Begin Selected passage

The North Atlantic crisis remains unresolved, and much evidence indicates that it will continue for the foreseeable future. Donald Trump is sending no signals that he will grant the EU a better trade, financial, or geopolitical agreement, and, in the multipolar world, the need to shape a national model is gaining momentum.

Brussels is observing these new developments and is also wary of the role the Asian giant has been playing in the Latin American market for several years, while also analyzing the role of the new US administration in the context of the recent tariff dispute.

From a current perspective, it can be said that, starting in 2021, the EU has implemented the “Global Gateway” investment agenda, which aims to invest €300,000 billion by 2027 in public and private productive sectors. There are dozens of tools and attempts to build better bi-regional interaction, but reality tells a different story: the cooperation index has been declining year after year. In the 1990s, the percentage of economic and commercial cooperation represented 25%, but has now fallen to almost 11%.

In this context full of crossroads, Latin America continues to show good intentions in the face of the interests of European plutocratic factions. It is vitally important that, recognizing that the European international organization has never offered real opportunities at the level of a true strategic partner, in the geopolitical “win-win” terms, the Latam states review and reevaluate the possible new bilateral constructions between the different organizations.

Likewise, it is essential to prepare the Ibero-American states to join the new economic platforms that will help them build a future of progress for their own peoples.

I reiterate, the intentions are numerous, but the results are few. In this context, the European goal of uniting the productive force of more than 1.1 billion people, with a GDP comparable overall to that of the United States, seems ambitious. But the question is whether a region so unique due to its cultural ontological ties, with a role relegated to the main global decision-making centers, such as the states that comprise Latin America and the Caribbean, finds it convenient to model treaties under the guidelines of European administrators, knowing—and this is nothing new—that such agreements contain an attempt to interfere in domestic relations and the decision-making of national states.

As the European Union’s influence over Latin America as a whole is exponentially declining, it is imperative that more relevant regional actors act in pursuit of an Ibero-America with a guiding beacon of multipolar light… and always distinguish between the goodwill of European nations and the intentions of the supranational clique that monopolizes power in Brussels.

End Selected passage

Written request A: In the records, lay out the lines between the one holding "Where should I click to: Turn" and the one holding "tap(699, 506)", inclusive, as a Markdown table with the columns Row and Entry, skipping blank lines.

Begin Records provided

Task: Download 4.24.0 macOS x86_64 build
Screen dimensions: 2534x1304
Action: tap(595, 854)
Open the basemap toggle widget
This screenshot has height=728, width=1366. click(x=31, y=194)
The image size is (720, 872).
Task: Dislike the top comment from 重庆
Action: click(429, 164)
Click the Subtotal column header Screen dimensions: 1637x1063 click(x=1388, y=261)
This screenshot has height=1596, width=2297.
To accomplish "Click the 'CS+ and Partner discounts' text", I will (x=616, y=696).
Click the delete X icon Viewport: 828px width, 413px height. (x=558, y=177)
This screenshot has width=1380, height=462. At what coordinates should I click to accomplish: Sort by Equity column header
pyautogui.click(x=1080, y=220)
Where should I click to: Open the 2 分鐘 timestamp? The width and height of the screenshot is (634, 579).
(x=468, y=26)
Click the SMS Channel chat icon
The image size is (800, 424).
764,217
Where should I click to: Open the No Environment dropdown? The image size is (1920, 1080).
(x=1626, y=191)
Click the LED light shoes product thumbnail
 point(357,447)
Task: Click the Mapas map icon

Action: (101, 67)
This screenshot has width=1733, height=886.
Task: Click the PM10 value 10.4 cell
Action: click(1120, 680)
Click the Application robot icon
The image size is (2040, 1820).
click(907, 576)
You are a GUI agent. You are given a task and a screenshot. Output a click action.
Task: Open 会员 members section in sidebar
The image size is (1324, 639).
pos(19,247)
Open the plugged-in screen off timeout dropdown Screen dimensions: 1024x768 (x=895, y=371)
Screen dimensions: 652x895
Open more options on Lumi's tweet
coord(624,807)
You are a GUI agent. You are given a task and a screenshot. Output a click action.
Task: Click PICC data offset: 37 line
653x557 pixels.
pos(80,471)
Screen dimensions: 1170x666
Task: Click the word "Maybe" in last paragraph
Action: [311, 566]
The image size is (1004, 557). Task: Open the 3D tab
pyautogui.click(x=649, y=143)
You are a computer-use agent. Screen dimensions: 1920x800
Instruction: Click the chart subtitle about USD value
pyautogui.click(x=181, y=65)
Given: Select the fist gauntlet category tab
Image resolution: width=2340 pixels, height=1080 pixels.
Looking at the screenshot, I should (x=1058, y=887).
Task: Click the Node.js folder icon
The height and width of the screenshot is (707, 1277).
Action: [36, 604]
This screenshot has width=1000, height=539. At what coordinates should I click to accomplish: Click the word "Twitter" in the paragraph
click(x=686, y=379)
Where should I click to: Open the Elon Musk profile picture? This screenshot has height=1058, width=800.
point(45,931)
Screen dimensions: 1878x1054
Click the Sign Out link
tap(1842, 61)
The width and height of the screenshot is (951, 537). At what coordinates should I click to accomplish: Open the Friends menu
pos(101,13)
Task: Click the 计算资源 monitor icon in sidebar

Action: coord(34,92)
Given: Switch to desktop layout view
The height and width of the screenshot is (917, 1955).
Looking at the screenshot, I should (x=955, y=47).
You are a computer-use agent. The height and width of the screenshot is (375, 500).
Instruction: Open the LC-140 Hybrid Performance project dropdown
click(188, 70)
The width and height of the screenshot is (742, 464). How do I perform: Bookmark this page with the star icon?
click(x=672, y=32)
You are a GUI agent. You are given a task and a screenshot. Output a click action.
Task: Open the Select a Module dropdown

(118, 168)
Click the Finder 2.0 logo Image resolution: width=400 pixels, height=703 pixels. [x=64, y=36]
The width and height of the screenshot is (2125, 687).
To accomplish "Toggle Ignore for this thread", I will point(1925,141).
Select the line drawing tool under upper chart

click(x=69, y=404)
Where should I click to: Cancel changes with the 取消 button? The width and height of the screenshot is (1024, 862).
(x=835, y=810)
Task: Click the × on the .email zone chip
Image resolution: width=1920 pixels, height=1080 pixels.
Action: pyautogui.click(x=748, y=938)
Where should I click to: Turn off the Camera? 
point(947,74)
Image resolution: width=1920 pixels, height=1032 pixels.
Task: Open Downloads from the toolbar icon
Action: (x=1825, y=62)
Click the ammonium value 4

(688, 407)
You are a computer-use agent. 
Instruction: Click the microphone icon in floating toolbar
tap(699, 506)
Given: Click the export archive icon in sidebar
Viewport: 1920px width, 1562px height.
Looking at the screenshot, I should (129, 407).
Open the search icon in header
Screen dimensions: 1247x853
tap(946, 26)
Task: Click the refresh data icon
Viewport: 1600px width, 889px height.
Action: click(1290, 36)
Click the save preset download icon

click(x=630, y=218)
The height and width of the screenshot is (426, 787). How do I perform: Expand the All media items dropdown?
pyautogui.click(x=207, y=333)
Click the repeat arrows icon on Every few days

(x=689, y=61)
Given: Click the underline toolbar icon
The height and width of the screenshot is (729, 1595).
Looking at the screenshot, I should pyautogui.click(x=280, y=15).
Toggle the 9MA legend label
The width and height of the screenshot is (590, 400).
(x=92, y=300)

End Records provided

Written request B: Return verbatim the part of the article on EU–Latin America relations between "The North Atlantic" and "is gaining momentum.", inclusive.

Exercise response A:
| Row | Entry |
|---|---|
| 1 | Where should I click to: Turn off the Camera?  |
| 2 | point(947,74) |
| 3 | Image resolution: width=1920 pixels, height=1032 pixels. |
| 4 | Task: Open Downloads from the toolbar icon |
| 5 | Action: (x=1825, y=62) |
| 6 | Click the ammonium value 4 |
| 7 | (688, 407) |
| 8 | You are a computer-use agent.  |
| 9 | Instruction: Click the microphone icon in floating toolbar |
| 10 | tap(699, 506) |

Exercise response B:
The North Atlantic crisis remains unresolved, and much evidence indicates that it will continue for the foreseeable future. Donald Trump is sending no signals that he will grant the EU a better trade, financial, or geopolitical agreement, and, in the multipolar world, the need to shape a national model is gaining momentum.